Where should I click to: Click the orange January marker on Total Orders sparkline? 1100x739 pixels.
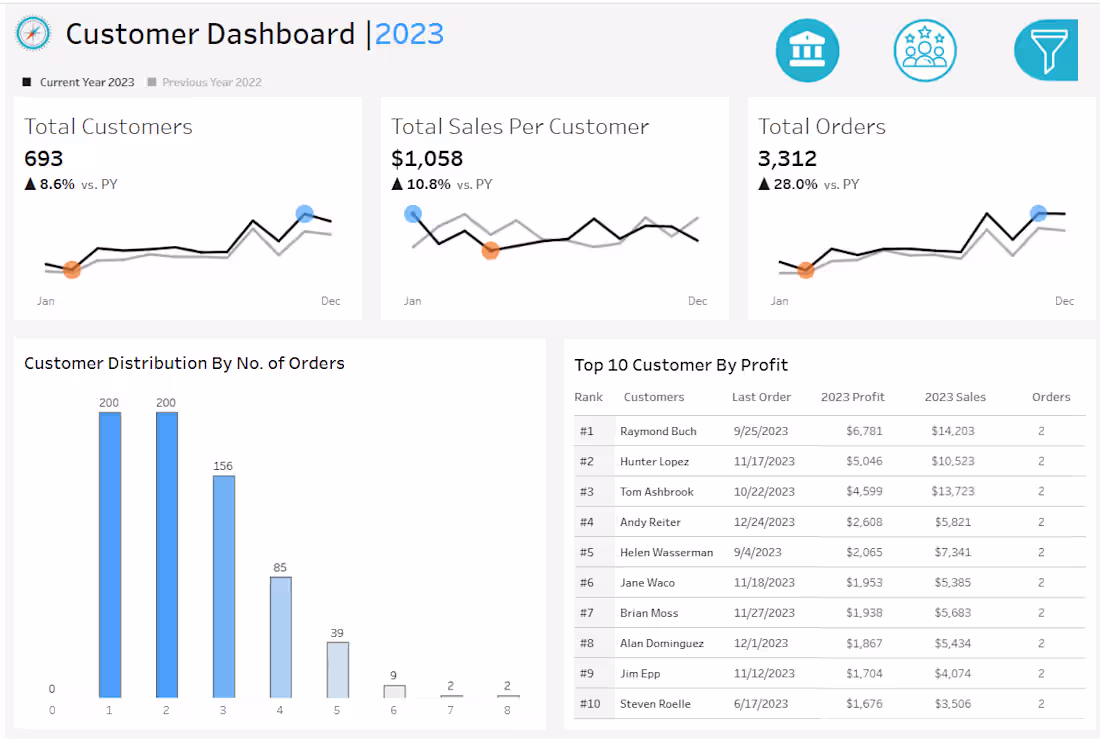(x=805, y=269)
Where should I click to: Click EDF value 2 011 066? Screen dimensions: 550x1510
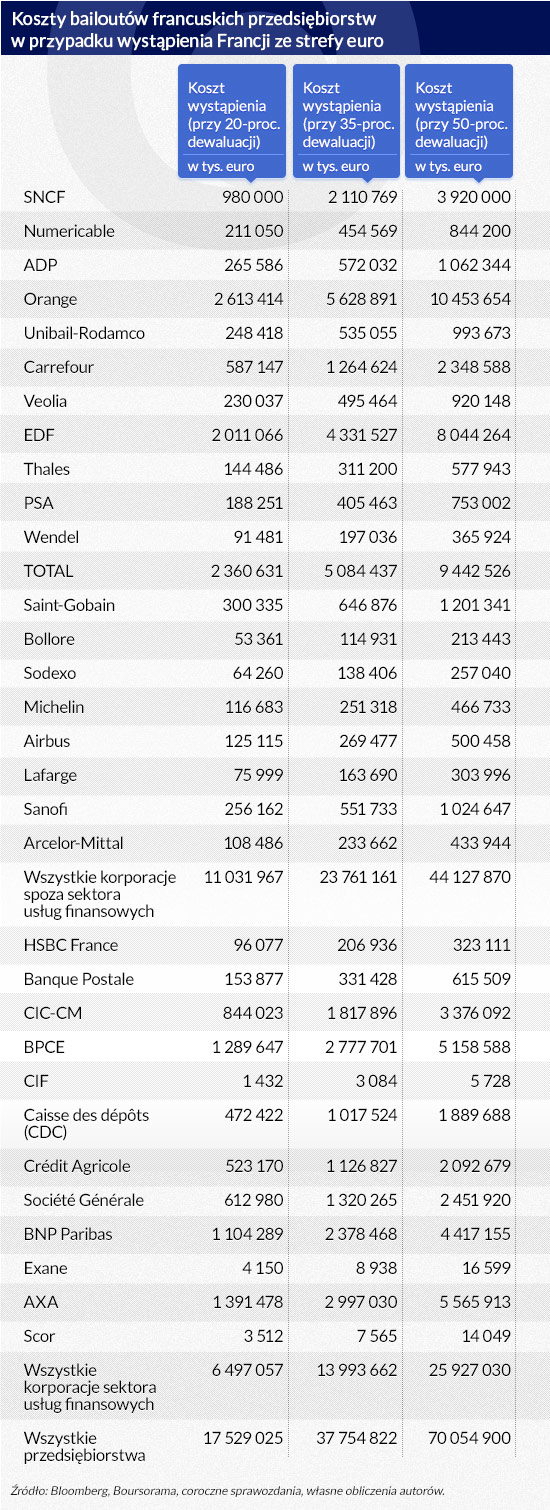[249, 435]
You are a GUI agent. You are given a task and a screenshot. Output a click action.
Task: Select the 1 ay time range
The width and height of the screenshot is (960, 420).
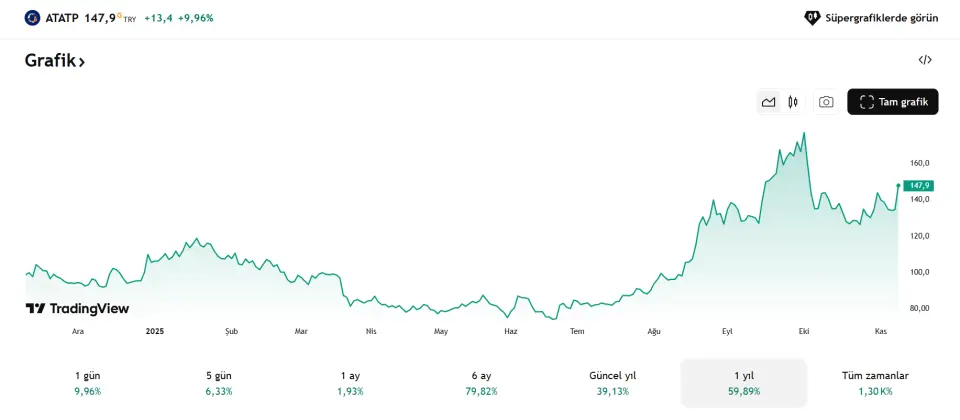[350, 383]
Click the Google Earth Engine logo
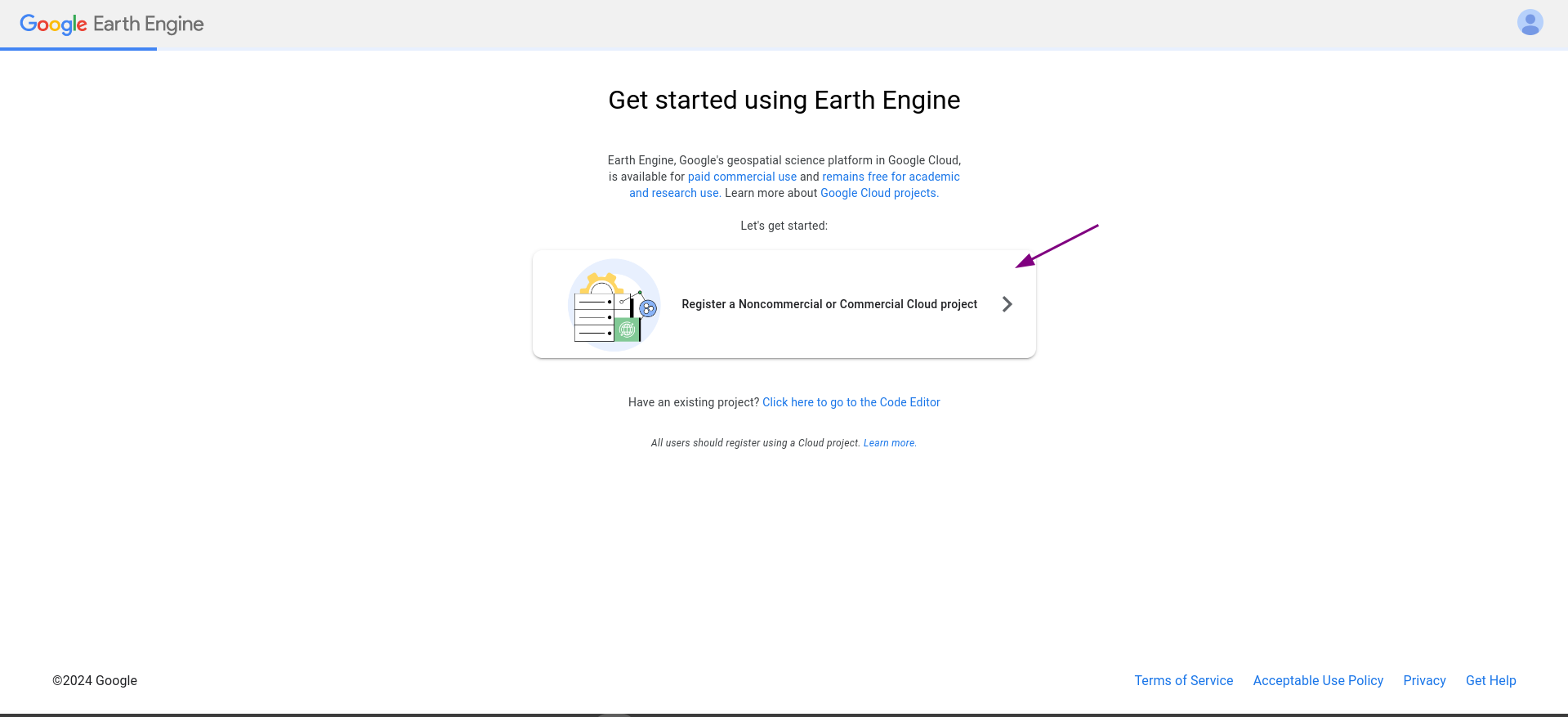Screen dimensions: 1568x717 112,25
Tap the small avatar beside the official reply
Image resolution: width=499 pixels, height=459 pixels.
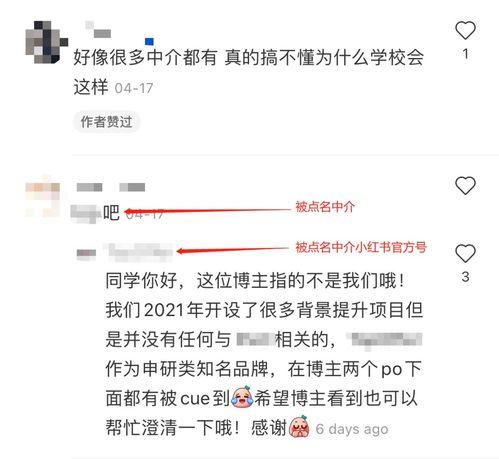point(86,253)
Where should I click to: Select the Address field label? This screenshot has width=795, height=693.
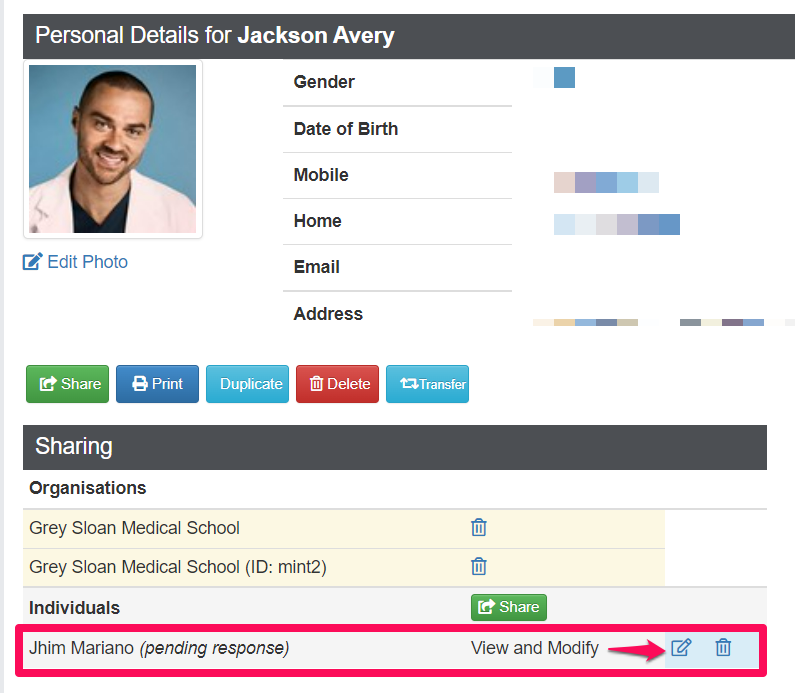328,314
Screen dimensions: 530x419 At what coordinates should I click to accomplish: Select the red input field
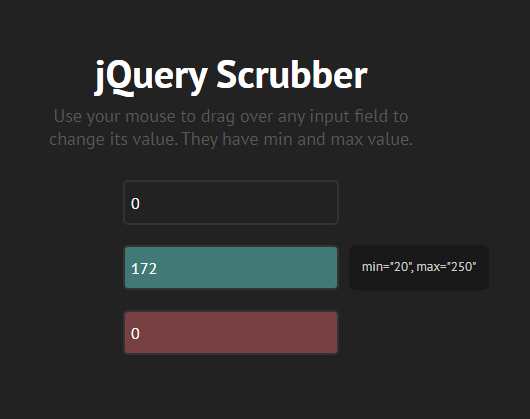click(x=231, y=332)
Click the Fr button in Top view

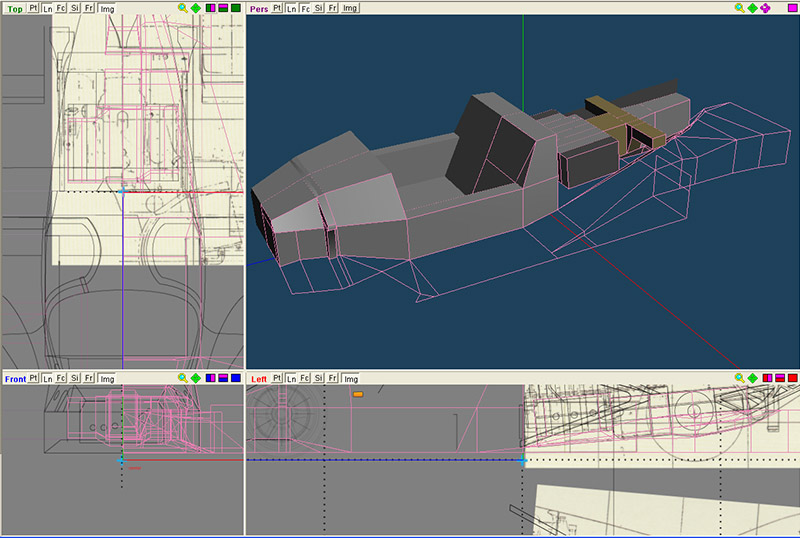89,8
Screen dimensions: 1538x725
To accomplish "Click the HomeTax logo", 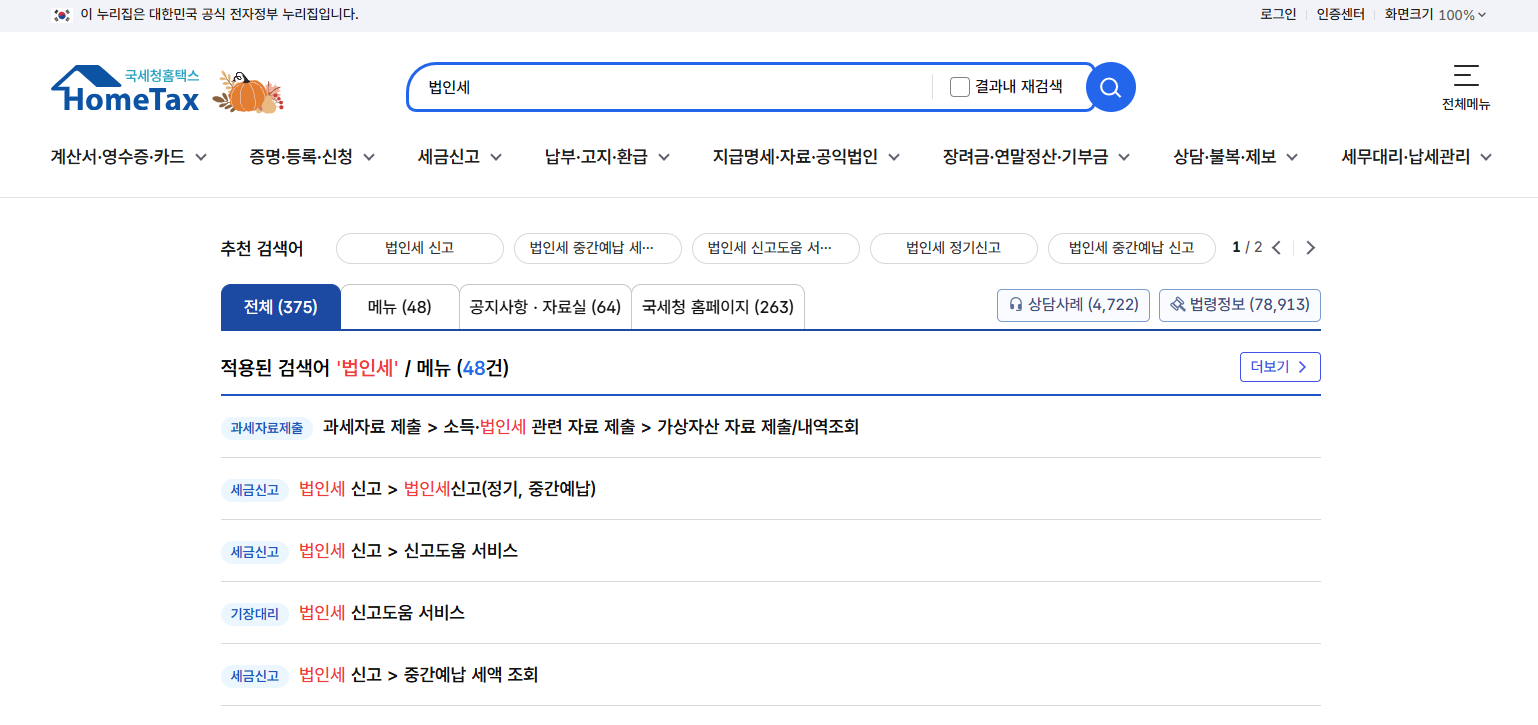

____

### About this task
Where a picture appears, omit it; otherwise reproduce each line above from the first to the one with "Task: Select the 1 ay time range", inclusive.

### Final answer
Where should I click to: Click the orange January marker on Total Orders sparkline? 1100x739 pixels.
(x=805, y=269)
Where should I click to: Click EDF value 2 011 066? Screen dimensions: 550x1510
[249, 435]
You are a GUI agent. You are given a task and a screenshot. Output a click action.
Task: Select the 1 ay time range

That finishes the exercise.